A collection of well-known Vaughan Williams orchestral
works adds another disc to Naxos’ SACD series.
Although I found the performance of the first work (Fantasia
on a Theme of Thomas Tallis) disappointing, the disc as
a whole is a good one and excellent value at budget price. The
Tallis Fantasia works much better in surround sound than
it does in stereo. If you only have stereo, and are after a
version of the Fantasia, this is not the one for you!
Whilst surround sound creates an impressive effect, the piece
in stereo commences with a very homogenous sound at the start,
lacking in that vital distinction and definition between the
different sets of players. Although this gets better as the
work continues, the sound in stereo remains flat and neutral,
devoid of the radiant reverberance that needs to emanate from
it. The quartet is too prominent in stereo, disproportionately
loud, and doesn’t blend in with the string orchestras. Although
surround sound corrects the balance a bit, there are still problems.

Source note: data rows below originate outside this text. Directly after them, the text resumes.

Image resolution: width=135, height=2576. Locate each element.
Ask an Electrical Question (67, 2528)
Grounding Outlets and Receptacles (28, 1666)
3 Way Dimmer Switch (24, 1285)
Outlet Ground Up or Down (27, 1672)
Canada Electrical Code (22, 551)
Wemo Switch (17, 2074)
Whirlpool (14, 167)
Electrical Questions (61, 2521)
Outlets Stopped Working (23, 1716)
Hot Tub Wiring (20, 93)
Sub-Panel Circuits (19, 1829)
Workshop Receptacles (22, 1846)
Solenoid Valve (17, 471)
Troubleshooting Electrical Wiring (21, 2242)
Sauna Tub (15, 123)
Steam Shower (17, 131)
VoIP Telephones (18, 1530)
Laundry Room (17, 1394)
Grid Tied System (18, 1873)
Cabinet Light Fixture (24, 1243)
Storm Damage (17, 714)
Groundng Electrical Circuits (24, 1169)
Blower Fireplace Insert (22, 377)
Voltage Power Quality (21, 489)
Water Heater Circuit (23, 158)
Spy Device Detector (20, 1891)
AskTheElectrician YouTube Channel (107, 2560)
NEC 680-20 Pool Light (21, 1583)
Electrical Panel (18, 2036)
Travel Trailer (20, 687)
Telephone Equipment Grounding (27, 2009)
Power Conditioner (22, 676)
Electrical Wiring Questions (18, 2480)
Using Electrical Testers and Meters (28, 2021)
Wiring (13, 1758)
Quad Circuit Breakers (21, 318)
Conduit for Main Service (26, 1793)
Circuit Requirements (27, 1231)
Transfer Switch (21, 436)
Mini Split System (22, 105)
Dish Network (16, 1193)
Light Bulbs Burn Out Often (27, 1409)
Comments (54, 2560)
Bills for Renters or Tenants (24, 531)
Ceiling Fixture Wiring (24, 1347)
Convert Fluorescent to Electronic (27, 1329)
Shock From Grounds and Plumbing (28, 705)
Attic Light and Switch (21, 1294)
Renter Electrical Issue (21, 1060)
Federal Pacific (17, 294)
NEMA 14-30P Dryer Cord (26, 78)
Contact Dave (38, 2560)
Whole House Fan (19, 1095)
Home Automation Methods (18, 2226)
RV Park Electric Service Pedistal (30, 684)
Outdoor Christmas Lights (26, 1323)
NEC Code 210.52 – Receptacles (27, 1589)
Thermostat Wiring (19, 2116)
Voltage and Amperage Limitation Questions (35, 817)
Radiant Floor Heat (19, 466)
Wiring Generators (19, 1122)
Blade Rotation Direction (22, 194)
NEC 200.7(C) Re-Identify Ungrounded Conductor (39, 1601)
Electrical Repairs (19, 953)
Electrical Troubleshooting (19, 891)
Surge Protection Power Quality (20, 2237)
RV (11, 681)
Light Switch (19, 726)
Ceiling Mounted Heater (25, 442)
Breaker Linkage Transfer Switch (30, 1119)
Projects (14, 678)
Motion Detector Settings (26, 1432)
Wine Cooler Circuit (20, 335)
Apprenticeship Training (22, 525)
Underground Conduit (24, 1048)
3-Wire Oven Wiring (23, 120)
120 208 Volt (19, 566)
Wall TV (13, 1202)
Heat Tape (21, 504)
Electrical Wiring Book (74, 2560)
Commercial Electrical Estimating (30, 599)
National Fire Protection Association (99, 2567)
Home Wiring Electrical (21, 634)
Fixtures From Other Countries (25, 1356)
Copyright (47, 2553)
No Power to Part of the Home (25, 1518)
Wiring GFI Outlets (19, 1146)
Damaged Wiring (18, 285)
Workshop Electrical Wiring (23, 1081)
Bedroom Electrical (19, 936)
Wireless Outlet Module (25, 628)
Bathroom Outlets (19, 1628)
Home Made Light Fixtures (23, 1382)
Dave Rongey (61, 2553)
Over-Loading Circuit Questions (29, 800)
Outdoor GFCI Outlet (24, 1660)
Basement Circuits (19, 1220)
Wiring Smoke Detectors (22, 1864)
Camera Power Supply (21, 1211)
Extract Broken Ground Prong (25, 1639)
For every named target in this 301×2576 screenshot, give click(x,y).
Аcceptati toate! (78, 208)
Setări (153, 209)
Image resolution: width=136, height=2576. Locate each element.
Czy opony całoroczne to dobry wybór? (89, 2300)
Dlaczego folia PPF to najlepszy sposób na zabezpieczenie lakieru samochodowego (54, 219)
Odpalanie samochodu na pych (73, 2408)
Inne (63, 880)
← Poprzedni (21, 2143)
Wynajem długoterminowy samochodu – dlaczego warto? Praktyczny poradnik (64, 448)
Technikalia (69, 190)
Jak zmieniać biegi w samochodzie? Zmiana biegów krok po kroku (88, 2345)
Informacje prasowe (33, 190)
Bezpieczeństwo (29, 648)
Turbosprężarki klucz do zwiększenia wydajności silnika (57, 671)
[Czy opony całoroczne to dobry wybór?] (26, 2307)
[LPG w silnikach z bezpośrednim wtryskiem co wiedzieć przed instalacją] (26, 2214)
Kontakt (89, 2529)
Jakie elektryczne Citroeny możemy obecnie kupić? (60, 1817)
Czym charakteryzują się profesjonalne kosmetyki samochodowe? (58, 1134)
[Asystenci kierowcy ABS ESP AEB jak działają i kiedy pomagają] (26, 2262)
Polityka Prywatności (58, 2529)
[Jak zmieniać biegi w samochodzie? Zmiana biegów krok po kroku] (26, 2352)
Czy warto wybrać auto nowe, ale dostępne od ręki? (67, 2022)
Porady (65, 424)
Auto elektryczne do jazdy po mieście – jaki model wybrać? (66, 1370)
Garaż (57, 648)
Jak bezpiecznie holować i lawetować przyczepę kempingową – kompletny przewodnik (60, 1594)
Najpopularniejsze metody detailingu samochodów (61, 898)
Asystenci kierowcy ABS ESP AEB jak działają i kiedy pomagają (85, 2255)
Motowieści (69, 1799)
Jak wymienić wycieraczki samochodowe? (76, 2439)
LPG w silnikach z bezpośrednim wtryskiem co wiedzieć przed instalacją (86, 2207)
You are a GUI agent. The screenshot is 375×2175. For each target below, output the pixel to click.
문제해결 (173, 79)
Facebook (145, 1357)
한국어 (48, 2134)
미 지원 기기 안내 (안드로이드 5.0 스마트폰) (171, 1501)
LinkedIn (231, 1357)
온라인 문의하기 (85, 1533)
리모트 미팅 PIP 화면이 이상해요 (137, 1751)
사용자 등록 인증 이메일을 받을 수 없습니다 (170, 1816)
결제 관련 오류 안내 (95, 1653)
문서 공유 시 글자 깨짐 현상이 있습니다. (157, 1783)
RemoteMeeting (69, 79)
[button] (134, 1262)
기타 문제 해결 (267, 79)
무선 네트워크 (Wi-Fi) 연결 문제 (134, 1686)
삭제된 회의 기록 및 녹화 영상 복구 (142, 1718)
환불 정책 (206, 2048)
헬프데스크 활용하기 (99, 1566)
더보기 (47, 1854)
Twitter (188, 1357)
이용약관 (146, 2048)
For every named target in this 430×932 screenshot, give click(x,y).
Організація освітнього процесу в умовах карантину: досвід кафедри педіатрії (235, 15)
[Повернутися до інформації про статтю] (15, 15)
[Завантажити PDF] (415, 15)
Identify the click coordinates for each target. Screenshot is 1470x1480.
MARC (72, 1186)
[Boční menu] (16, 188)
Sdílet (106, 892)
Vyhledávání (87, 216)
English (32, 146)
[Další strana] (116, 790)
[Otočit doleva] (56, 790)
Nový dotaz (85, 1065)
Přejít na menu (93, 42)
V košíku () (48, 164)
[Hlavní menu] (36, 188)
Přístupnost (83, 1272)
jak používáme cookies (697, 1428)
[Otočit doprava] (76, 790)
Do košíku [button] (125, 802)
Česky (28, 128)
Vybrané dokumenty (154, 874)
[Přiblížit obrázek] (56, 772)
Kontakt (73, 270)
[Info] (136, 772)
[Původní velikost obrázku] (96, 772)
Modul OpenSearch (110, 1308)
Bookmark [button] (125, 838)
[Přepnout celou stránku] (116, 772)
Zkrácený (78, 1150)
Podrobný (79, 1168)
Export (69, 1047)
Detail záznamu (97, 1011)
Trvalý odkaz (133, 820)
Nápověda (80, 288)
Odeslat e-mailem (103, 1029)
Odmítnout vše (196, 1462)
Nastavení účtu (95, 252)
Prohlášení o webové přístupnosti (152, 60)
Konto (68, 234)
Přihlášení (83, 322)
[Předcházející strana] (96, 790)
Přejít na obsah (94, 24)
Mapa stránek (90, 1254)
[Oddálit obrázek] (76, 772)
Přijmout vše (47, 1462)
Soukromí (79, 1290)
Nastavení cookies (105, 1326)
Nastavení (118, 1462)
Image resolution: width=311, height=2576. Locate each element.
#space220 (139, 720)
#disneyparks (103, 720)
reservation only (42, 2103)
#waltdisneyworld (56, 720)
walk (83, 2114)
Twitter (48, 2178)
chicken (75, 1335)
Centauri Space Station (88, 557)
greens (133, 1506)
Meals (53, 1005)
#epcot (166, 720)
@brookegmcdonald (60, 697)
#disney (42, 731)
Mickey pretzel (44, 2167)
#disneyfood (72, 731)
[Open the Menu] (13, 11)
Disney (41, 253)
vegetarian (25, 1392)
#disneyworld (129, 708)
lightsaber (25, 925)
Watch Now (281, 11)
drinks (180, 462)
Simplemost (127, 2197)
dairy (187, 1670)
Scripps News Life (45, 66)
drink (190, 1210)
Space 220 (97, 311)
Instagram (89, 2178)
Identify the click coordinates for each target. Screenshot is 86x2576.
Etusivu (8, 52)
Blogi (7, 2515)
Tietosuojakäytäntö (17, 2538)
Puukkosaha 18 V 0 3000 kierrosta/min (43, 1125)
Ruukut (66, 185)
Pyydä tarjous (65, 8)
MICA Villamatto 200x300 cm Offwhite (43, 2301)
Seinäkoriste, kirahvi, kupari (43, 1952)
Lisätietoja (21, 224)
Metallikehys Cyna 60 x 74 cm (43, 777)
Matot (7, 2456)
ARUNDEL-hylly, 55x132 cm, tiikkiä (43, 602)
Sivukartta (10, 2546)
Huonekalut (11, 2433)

There is not enough delicacy or transparency (most likely a
result of the recording venue – the Michael Fowler Centre in
Wellington – a far cry from Gloucester Cathedral where the work
was premiered), and the piece is too closely miked. There is
a strange whooshing sound as the orchestra comes in at one point,
and lots of very heavy breathing throughout. As a general rule,
the performance doesn’t achieve the spaciousness that the piece
calls for, and isn’t shimmery or haunting enough at the start.
The climax two-thirds of the way through the piece is too aggressive,
and the performance is rather coarse and hard-driven, leading
to an ultimately uninspiring recording.
The rest of the disc, however, cannot be criticised,
and contains some first-rate performances, including a most
atmospheric rendition of the first Norfolk Rhapsody and
a very idiomatic and sensitive performance of In The Fen
Country, with a beautiful cor anglais solo. The other two
pieces on the disc are the Fantasia on Greensleeves (a
capable performance), and a slightly gruff version of the Concerto
Grosso, with rather mechanical playing that reflects the
way the piece was constructed (for three sets of players of
very different musical ability).
The sound is good in all of the works, the Tallis
exceptions noted, and is greatly boosted when listened to
in surround. The New Zealand Symphony Orchestra play excellently
and conductor James Judd - who has a fairly extensive English
repertoire, but is not particularly well known in the UK due
to his long-term commitments abroad - brings the pieces off
well in a worthwhile disc. Whilst one will find no perspicacious
insights in these performances, this disc is a safe choice and
delivers sound versions of these classic works.